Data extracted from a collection
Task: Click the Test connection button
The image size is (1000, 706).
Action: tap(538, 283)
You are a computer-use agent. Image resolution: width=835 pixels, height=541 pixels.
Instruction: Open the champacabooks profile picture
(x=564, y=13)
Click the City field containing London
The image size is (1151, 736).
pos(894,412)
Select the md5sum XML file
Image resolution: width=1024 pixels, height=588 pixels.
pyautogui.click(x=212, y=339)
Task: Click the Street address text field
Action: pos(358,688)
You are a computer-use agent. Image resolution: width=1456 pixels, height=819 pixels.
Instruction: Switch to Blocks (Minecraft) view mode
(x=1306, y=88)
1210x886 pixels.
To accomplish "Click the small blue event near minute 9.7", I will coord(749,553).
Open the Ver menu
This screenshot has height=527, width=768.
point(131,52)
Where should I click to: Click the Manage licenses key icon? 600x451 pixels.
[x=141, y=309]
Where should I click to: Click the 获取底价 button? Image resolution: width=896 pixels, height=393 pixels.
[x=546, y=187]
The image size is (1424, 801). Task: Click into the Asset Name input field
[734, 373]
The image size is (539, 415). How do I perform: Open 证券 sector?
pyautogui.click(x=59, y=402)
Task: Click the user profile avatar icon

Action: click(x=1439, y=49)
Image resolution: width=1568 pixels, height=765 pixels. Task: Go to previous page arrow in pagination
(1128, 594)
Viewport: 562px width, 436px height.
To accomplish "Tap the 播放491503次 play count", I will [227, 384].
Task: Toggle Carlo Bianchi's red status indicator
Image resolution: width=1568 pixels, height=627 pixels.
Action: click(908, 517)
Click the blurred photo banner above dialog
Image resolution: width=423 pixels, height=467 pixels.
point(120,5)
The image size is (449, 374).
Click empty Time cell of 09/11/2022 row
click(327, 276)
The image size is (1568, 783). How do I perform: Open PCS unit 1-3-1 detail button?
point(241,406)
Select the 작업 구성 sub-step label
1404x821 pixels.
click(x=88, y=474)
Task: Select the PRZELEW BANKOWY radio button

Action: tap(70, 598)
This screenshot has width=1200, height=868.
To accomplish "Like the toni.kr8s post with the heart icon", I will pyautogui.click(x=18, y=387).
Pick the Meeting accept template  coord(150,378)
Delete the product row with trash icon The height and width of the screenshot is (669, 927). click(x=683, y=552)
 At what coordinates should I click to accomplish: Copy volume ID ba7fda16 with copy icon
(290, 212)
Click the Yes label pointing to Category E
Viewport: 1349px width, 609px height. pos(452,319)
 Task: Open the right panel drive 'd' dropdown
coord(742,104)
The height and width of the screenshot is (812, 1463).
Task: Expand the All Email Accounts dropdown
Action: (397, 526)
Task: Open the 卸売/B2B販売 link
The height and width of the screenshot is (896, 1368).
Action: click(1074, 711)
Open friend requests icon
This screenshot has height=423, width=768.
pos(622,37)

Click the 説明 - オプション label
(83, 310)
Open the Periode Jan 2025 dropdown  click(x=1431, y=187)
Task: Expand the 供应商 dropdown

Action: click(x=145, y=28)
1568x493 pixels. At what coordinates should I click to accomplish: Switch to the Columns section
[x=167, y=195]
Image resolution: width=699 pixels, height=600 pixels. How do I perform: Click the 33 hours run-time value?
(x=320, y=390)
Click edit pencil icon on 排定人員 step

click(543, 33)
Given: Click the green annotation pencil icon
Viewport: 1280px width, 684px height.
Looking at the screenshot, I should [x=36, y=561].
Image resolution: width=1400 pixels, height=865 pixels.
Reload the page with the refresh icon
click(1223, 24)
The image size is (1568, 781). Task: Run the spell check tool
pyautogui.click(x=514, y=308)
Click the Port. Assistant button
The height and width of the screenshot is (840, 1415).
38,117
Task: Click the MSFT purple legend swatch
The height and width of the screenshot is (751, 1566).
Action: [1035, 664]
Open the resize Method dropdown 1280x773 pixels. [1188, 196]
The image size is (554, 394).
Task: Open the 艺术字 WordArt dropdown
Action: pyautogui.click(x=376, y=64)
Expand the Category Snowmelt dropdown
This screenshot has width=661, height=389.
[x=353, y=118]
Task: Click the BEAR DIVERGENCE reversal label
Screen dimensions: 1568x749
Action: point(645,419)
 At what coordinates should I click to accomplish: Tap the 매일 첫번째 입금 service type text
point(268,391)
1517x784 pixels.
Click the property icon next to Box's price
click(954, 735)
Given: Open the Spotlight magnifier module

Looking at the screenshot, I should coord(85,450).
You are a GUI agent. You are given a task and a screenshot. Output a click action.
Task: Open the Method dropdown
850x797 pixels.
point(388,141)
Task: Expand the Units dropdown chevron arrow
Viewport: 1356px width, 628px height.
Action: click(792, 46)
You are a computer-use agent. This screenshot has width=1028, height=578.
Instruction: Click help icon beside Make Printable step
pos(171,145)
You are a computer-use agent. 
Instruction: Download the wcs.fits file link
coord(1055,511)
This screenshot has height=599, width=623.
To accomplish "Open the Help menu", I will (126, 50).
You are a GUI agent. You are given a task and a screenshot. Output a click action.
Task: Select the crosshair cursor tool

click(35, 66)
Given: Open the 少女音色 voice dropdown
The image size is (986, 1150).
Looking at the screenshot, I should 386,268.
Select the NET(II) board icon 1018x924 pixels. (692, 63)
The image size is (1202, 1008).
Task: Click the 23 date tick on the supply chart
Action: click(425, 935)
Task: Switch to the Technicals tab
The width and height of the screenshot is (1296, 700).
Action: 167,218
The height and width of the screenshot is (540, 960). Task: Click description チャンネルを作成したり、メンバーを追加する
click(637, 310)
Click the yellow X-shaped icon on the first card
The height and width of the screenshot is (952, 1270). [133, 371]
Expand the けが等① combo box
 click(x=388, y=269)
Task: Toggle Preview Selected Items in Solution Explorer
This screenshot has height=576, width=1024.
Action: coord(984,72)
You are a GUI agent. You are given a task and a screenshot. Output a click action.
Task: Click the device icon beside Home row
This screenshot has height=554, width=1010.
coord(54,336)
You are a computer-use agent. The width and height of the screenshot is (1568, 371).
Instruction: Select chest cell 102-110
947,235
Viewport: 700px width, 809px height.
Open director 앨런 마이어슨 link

### Problem details:
Can you substitute "Display resolution" for every "Image resolution" in all the records and write them out again with nothing else changed?

### Response to the exercise:
Task: Click the Test connection button
The image size is (1000, 706).
Action: tap(538, 283)
You are a computer-use agent. Display resolution: width=835 pixels, height=541 pixels.
Instruction: Open the champacabooks profile picture
(x=564, y=13)
Click the City field containing London
The image size is (1151, 736).
pos(894,412)
Select the md5sum XML file
Display resolution: width=1024 pixels, height=588 pixels.
pyautogui.click(x=212, y=339)
Task: Click the Street address text field
Action: pos(358,688)
You are a computer-use agent. Display resolution: width=1456 pixels, height=819 pixels.
Instruction: Switch to Blocks (Minecraft) view mode
(x=1306, y=88)
1210x886 pixels.
To accomplish "Click the small blue event near minute 9.7", I will coord(749,553).
Open the Ver menu
This screenshot has height=527, width=768.
point(131,52)
Where should I click to: Click the Manage licenses key icon? 600x451 pixels.
[x=141, y=309]
Where should I click to: Click the 获取底价 button? Display resolution: width=896 pixels, height=393 pixels.
[x=546, y=187]
The image size is (1424, 801). Task: Click into the Asset Name input field
[734, 373]
The image size is (539, 415). How do I perform: Open 证券 sector?
pyautogui.click(x=59, y=402)
Task: Click the user profile avatar icon

Action: click(x=1439, y=49)
Display resolution: width=1568 pixels, height=765 pixels. Task: Go to previous page arrow in pagination
(1128, 594)
Viewport: 562px width, 436px height.
To accomplish "Tap the 播放491503次 play count", I will [227, 384].
Task: Toggle Carlo Bianchi's red status indicator
Display resolution: width=1568 pixels, height=627 pixels.
Action: click(908, 517)
Click the blurred photo banner above dialog
Display resolution: width=423 pixels, height=467 pixels.
point(120,5)
The image size is (449, 374).
Click empty Time cell of 09/11/2022 row
click(327, 276)
The image size is (1568, 783). How do I perform: Open PCS unit 1-3-1 detail button?
point(241,406)
Select the 작업 구성 sub-step label
1404x821 pixels.
click(x=88, y=474)
Task: Select the PRZELEW BANKOWY radio button

Action: tap(70, 598)
This screenshot has width=1200, height=868.
To accomplish "Like the toni.kr8s post with the heart icon", I will pyautogui.click(x=18, y=387).
Pick the Meeting accept template  coord(150,378)
Delete the product row with trash icon The height and width of the screenshot is (669, 927). click(x=683, y=552)
 At what coordinates should I click to accomplish: Copy volume ID ba7fda16 with copy icon
(290, 212)
Click the Yes label pointing to Category E
Viewport: 1349px width, 609px height. pos(452,319)
 Task: Open the right panel drive 'd' dropdown
coord(742,104)
The height and width of the screenshot is (812, 1463).
Task: Expand the All Email Accounts dropdown
Action: (397, 526)
Task: Open the 卸売/B2B販売 link
The height and width of the screenshot is (896, 1368).
Action: click(1074, 711)
Open friend requests icon
This screenshot has height=423, width=768.
pos(622,37)

Click the 説明 - オプション label
(83, 310)
Open the Periode Jan 2025 dropdown  click(x=1431, y=187)
Task: Expand the 供应商 dropdown

Action: click(x=145, y=28)
1568x493 pixels. At what coordinates should I click to accomplish: Switch to the Columns section
[x=167, y=195]
Display resolution: width=699 pixels, height=600 pixels. How do I perform: Click the 33 hours run-time value?
(x=320, y=390)
Click edit pencil icon on 排定人員 step

click(543, 33)
Given: Click the green annotation pencil icon
Viewport: 1280px width, 684px height.
Looking at the screenshot, I should [x=36, y=561].
Display resolution: width=1400 pixels, height=865 pixels.
Reload the page with the refresh icon
click(1223, 24)
The image size is (1568, 781). Task: Run the spell check tool
pyautogui.click(x=514, y=308)
Click the Port. Assistant button
The height and width of the screenshot is (840, 1415).
38,117
Task: Click the MSFT purple legend swatch
The height and width of the screenshot is (751, 1566).
Action: [1035, 664]
Open the resize Method dropdown 1280x773 pixels. [1188, 196]
The image size is (554, 394).
Task: Open the 艺术字 WordArt dropdown
Action: pyautogui.click(x=376, y=64)
Expand the Category Snowmelt dropdown
This screenshot has width=661, height=389.
[x=353, y=118]
Task: Click the BEAR DIVERGENCE reversal label
Screen dimensions: 1568x749
Action: point(645,419)
 At what coordinates should I click to accomplish: Tap the 매일 첫번째 입금 service type text
point(268,391)
1517x784 pixels.
Click the property icon next to Box's price
click(954, 735)
Given: Open the Spotlight magnifier module

Looking at the screenshot, I should coord(85,450).
You are a GUI agent. You are given a task and a screenshot. Output a click action.
Task: Open the Method dropdown
850x797 pixels.
point(388,141)
Task: Expand the Units dropdown chevron arrow
Viewport: 1356px width, 628px height.
Action: click(792, 46)
You are a computer-use agent. This screenshot has width=1028, height=578.
Instruction: Click help icon beside Make Printable step
pos(171,145)
You are a computer-use agent. 
Instruction: Download the wcs.fits file link
coord(1055,511)
This screenshot has height=599, width=623.
To accomplish "Open the Help menu", I will (126, 50).
You are a GUI agent. You are given a task and a screenshot. Output a click action.
Task: Select the crosshair cursor tool

click(35, 66)
Given: Open the 少女音色 voice dropdown
The image size is (986, 1150).
Looking at the screenshot, I should 386,268.
Select the NET(II) board icon 1018x924 pixels. (692, 63)
The image size is (1202, 1008).
Task: Click the 23 date tick on the supply chart
Action: click(425, 935)
Task: Switch to the Technicals tab
The width and height of the screenshot is (1296, 700).
Action: 167,218
The height and width of the screenshot is (540, 960). Task: Click description チャンネルを作成したり、メンバーを追加する
click(637, 310)
Click the yellow X-shaped icon on the first card
The height and width of the screenshot is (952, 1270). [133, 371]
Expand the けが等① combo box
 click(x=388, y=269)
Task: Toggle Preview Selected Items in Solution Explorer
This screenshot has height=576, width=1024.
Action: coord(984,72)
You are a GUI agent. You are given a task and a screenshot. Output a click action.
Task: Click the device icon beside Home row
This screenshot has height=554, width=1010.
coord(54,336)
You are a computer-use agent. The width and height of the screenshot is (1568, 371).
Instruction: Select chest cell 102-110
947,235
Viewport: 700px width, 809px height.
Open director 앨런 마이어슨 link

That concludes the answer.